Brief: Extract every item below and reproduce each line verbatim, with nothing changed.

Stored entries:
● ● ●

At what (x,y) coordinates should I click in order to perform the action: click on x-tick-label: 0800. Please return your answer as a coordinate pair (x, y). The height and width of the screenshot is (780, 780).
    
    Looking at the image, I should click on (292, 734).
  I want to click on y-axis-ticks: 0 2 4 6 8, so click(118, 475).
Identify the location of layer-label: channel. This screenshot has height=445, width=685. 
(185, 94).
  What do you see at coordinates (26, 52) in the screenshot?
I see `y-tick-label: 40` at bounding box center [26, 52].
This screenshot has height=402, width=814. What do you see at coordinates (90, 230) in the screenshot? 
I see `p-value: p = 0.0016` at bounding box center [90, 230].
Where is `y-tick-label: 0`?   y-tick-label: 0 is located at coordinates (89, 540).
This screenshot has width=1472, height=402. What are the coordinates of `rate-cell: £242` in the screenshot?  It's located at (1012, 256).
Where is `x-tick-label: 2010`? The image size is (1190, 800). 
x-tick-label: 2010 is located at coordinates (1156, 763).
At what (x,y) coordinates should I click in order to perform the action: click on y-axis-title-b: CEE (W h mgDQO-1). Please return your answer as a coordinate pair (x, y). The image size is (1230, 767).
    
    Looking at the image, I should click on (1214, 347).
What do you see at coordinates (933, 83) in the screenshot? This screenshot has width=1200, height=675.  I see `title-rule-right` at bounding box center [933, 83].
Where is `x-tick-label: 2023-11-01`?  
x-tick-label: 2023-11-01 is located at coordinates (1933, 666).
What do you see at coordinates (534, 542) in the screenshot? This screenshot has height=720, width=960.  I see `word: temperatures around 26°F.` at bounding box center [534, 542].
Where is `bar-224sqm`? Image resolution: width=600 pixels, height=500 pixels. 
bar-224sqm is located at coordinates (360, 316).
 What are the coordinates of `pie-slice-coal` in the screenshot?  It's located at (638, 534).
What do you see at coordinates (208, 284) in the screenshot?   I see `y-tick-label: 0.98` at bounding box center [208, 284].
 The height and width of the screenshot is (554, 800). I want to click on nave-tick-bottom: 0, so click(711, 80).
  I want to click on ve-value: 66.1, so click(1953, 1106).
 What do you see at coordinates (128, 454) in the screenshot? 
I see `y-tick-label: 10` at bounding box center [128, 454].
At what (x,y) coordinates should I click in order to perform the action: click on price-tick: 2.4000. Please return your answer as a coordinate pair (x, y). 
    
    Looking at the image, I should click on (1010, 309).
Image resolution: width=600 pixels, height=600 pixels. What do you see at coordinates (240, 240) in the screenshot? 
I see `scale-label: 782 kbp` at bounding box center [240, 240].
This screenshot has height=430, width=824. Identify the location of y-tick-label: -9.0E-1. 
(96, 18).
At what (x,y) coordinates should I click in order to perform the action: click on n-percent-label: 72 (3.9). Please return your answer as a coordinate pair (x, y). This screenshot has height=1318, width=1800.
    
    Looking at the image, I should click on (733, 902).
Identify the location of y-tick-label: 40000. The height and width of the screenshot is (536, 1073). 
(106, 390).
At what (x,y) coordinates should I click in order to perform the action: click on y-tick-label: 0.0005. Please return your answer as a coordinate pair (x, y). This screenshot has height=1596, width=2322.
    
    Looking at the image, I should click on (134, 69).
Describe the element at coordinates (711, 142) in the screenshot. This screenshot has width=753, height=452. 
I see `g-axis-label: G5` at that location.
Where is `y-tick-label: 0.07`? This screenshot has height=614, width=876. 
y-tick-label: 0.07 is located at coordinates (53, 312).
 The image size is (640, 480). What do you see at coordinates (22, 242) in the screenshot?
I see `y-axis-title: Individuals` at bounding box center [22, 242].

● ● ●

Response box:
At what (x,y) coordinates should I click in order to perform the action: click on x-tick-label: 0800. Please return your answer as a coordinate pair (x, y). The height and width of the screenshot is (780, 780).
    
    Looking at the image, I should click on (292, 734).
  I want to click on y-axis-ticks: 0 2 4 6 8, so click(118, 475).
Identify the location of layer-label: channel. This screenshot has height=445, width=685. 
(185, 94).
  What do you see at coordinates (26, 52) in the screenshot?
I see `y-tick-label: 40` at bounding box center [26, 52].
This screenshot has height=402, width=814. What do you see at coordinates (90, 230) in the screenshot? 
I see `p-value: p = 0.0016` at bounding box center [90, 230].
Where is `y-tick-label: 0`?   y-tick-label: 0 is located at coordinates (89, 540).
This screenshot has width=1472, height=402. What are the coordinates of `rate-cell: £242` in the screenshot?  It's located at (1012, 256).
Where is `x-tick-label: 2010`? The image size is (1190, 800). 
x-tick-label: 2010 is located at coordinates (1156, 763).
At what (x,y) coordinates should I click in order to perform the action: click on y-axis-title-b: CEE (W h mgDQO-1). Please return your answer as a coordinate pair (x, y). The image size is (1230, 767).
    
    Looking at the image, I should click on (1214, 347).
What do you see at coordinates (933, 83) in the screenshot? This screenshot has width=1200, height=675.  I see `title-rule-right` at bounding box center [933, 83].
Where is `x-tick-label: 2023-11-01`?  
x-tick-label: 2023-11-01 is located at coordinates (1933, 666).
What do you see at coordinates (534, 542) in the screenshot? This screenshot has height=720, width=960.  I see `word: temperatures around 26°F.` at bounding box center [534, 542].
Where is `bar-224sqm`? Image resolution: width=600 pixels, height=500 pixels. 
bar-224sqm is located at coordinates (360, 316).
 What are the coordinates of `pie-slice-coal` in the screenshot?  It's located at (638, 534).
What do you see at coordinates (208, 284) in the screenshot?   I see `y-tick-label: 0.98` at bounding box center [208, 284].
 The height and width of the screenshot is (554, 800). I want to click on nave-tick-bottom: 0, so click(711, 80).
  I want to click on ve-value: 66.1, so click(1953, 1106).
 What do you see at coordinates (128, 454) in the screenshot? 
I see `y-tick-label: 10` at bounding box center [128, 454].
At what (x,y) coordinates should I click in order to perform the action: click on price-tick: 2.4000. Please return your answer as a coordinate pair (x, y). 
    
    Looking at the image, I should click on (1010, 309).
Image resolution: width=600 pixels, height=600 pixels. What do you see at coordinates (240, 240) in the screenshot? 
I see `scale-label: 782 kbp` at bounding box center [240, 240].
This screenshot has height=430, width=824. Identify the location of y-tick-label: -9.0E-1. 
(96, 18).
At what (x,y) coordinates should I click in order to perform the action: click on n-percent-label: 72 (3.9). Please return your answer as a coordinate pair (x, y). This screenshot has height=1318, width=1800.
    
    Looking at the image, I should click on (733, 902).
Identify the location of y-tick-label: 40000. The height and width of the screenshot is (536, 1073). 
(106, 390).
At what (x,y) coordinates should I click in order to perform the action: click on y-tick-label: 0.0005. Please return your answer as a coordinate pair (x, y). This screenshot has height=1596, width=2322.
    
    Looking at the image, I should click on (134, 69).
Describe the element at coordinates (711, 142) in the screenshot. This screenshot has width=753, height=452. 
I see `g-axis-label: G5` at that location.
Where is `y-tick-label: 0.07`? This screenshot has height=614, width=876. 
y-tick-label: 0.07 is located at coordinates (53, 312).
 The image size is (640, 480). What do you see at coordinates (22, 242) in the screenshot?
I see `y-axis-title: Individuals` at bounding box center [22, 242].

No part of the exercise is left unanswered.